One of TransCanada’s rivals, Enbridge Inc., was the first to re-export Canadian crude via the U.S. Gulf this year after it began shipping through the reversed Seaway pipeline from Oklahoma to Freeport, Texas, according to port and oil tanker data via Thomson Reuters’ Eikon.
Thus far it has only sold two such cargoes to European refiners, the last in July, although shipments could rise with the doubling of Seaway’s capacity next month, traders say.
There is growing evidence that the U.S. shale sector is beginning to take market share from heavier producers. U.S. refiners are either retooling in order to consume more light crude or are blending grades together.
In recent months, Canada’s Come-by-Chance refinery in Newfoundland swapped out Iraqi crude, typically a medium grade, to run U.S. shale oil instead, Reuters reported.
Imports to the U.S. Gulf have also begun to slide. Until late last year, Gulf Coast imports from the five largest heavy crude suppliers (Iraq, Kuwait, Saudi Arabia, Venezuela and Mexico) had been holding relatively steady at just above 3 million bpd, U.S. data show. In June and August, however, they dropped to almost 2.6 million bpd, the lowest since 1995.
A growing share of those imports are now going to refiners owned or part-owned by foreign suppliers, such as Saudi Arabia’s Motiva venture, or Mexican PEMEX’s half-owned 327,000-bpd Deer Park plant. Those contracts are likely to be hard to displace, since many such producers want to maintain a geographically diverse slate of customers.

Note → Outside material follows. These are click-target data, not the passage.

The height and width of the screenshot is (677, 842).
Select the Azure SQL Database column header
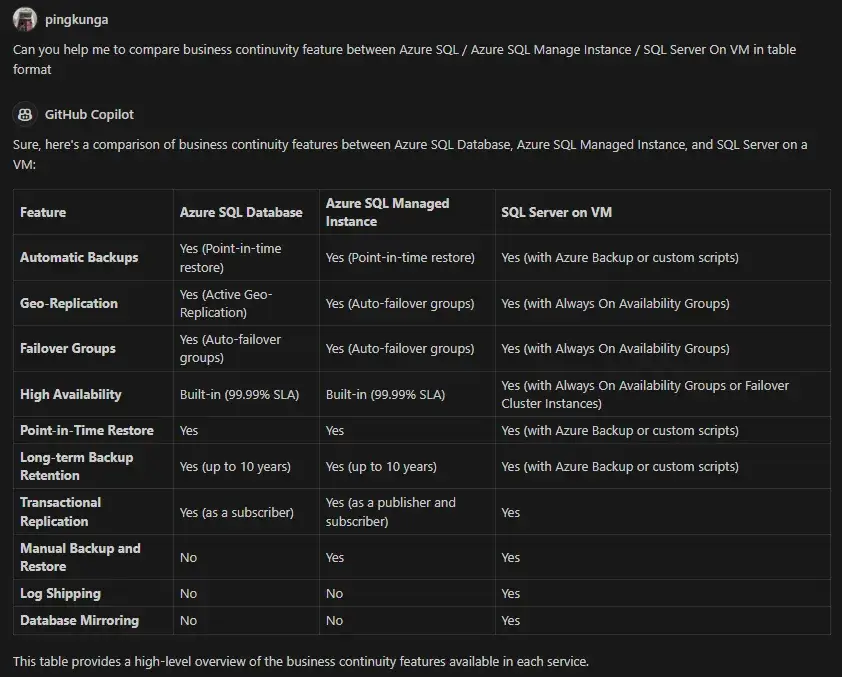[241, 212]
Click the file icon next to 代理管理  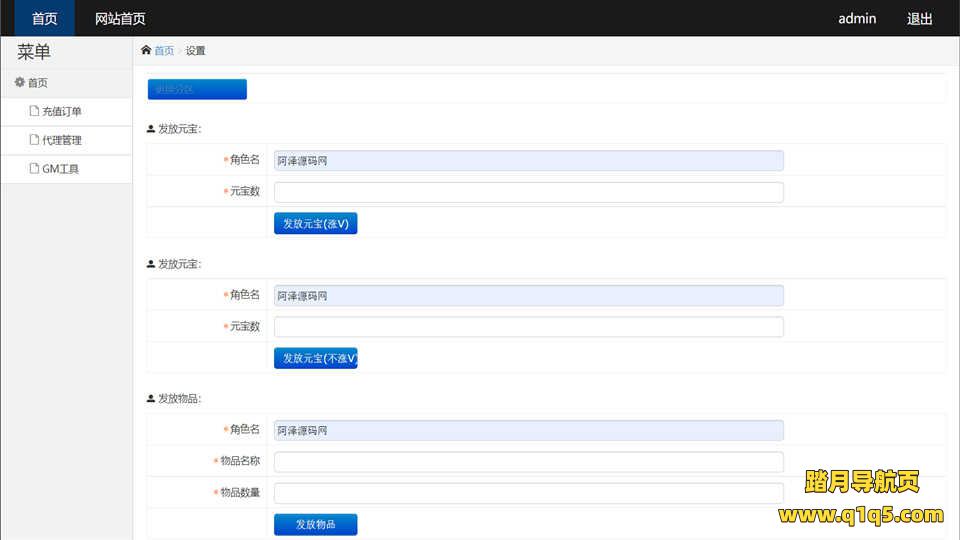[34, 141]
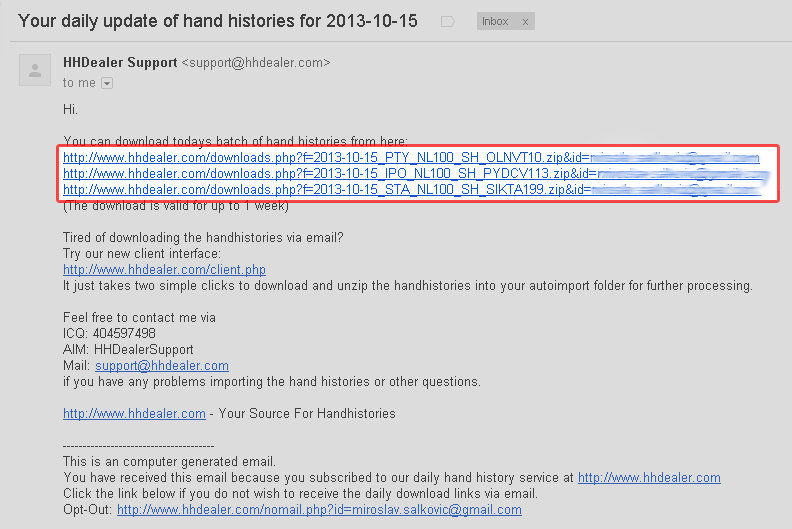Image resolution: width=792 pixels, height=529 pixels.
Task: Open hhdealer.com 'Your Source For Handhistories' link
Action: [x=134, y=413]
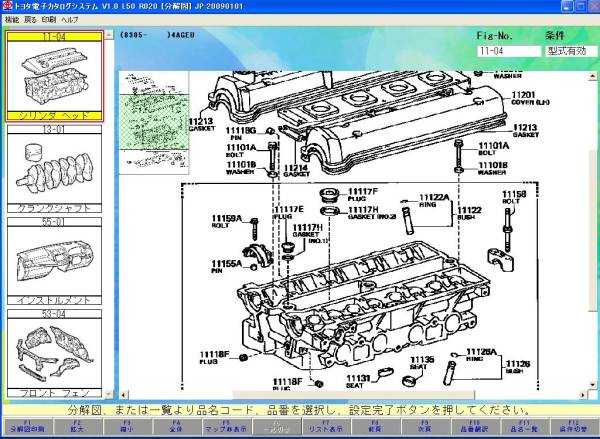Zoom in with the F2 拡大 button
This screenshot has height=439, width=600.
pyautogui.click(x=75, y=428)
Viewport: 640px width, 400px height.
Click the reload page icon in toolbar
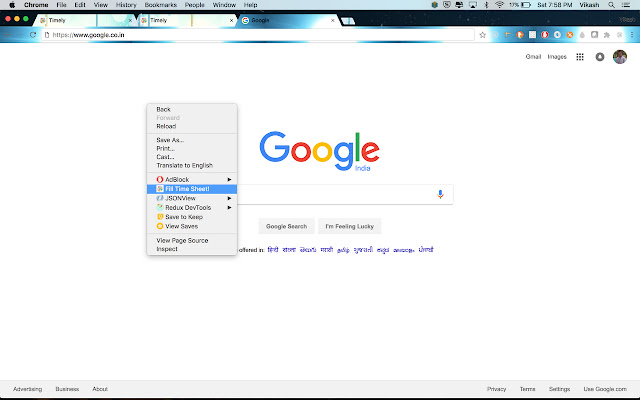pyautogui.click(x=33, y=35)
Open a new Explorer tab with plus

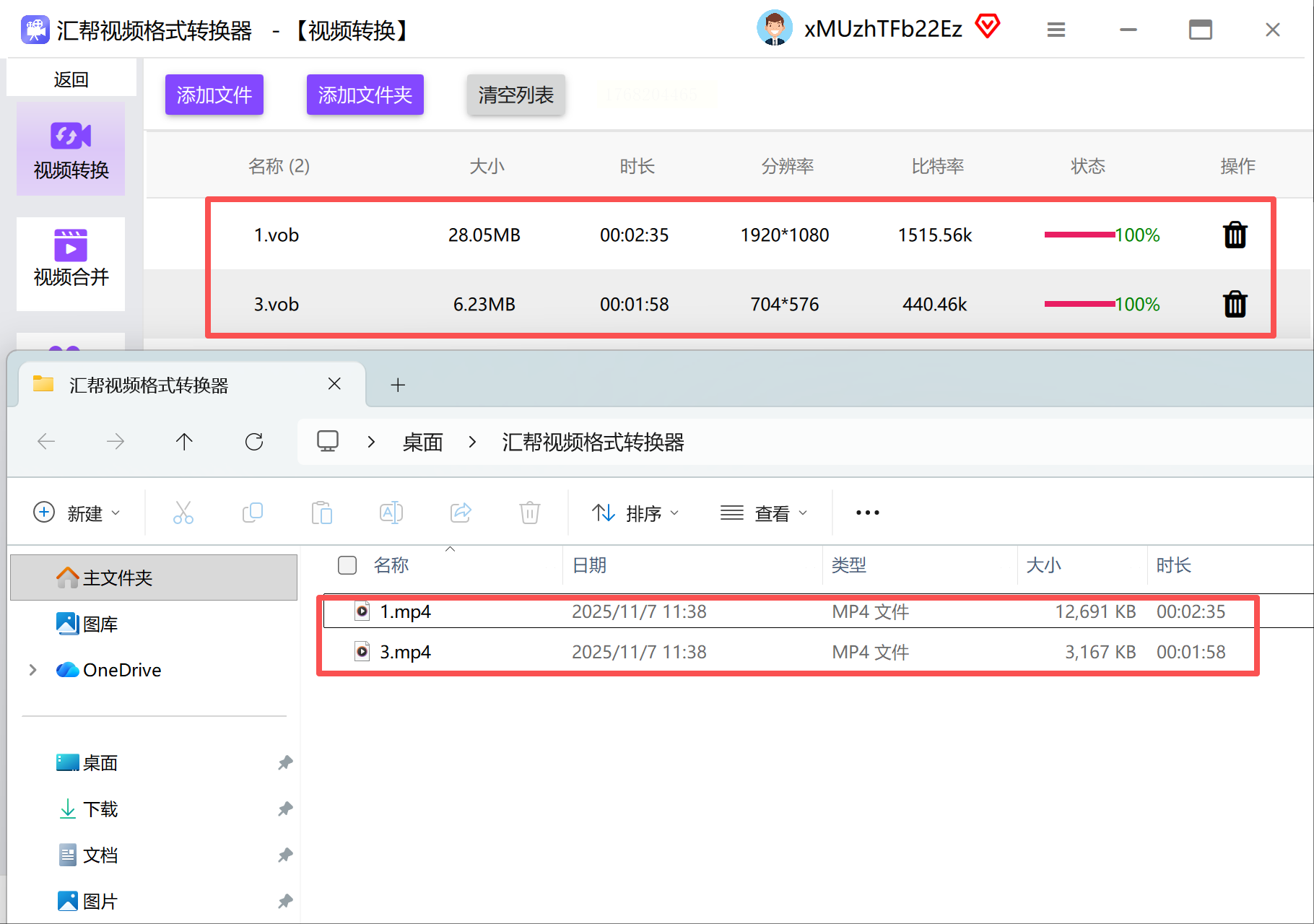tap(398, 385)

Ultimately the question of exports may come down to a completely unrelated but equally contentious U.S. energy policy. Exporting domestic crude has been banned for four decades, although re-exporting foreign crude is not subject to the ban.
“The ironic argument to Obama’s statements is if we licensed exports of (U.S.) light sweet crude it would open up more capacity in the U.S. refining system to use Canadian heavy crude,” Guy Caruso, senior advisor to the energy program at Center for Strategic and International Studies.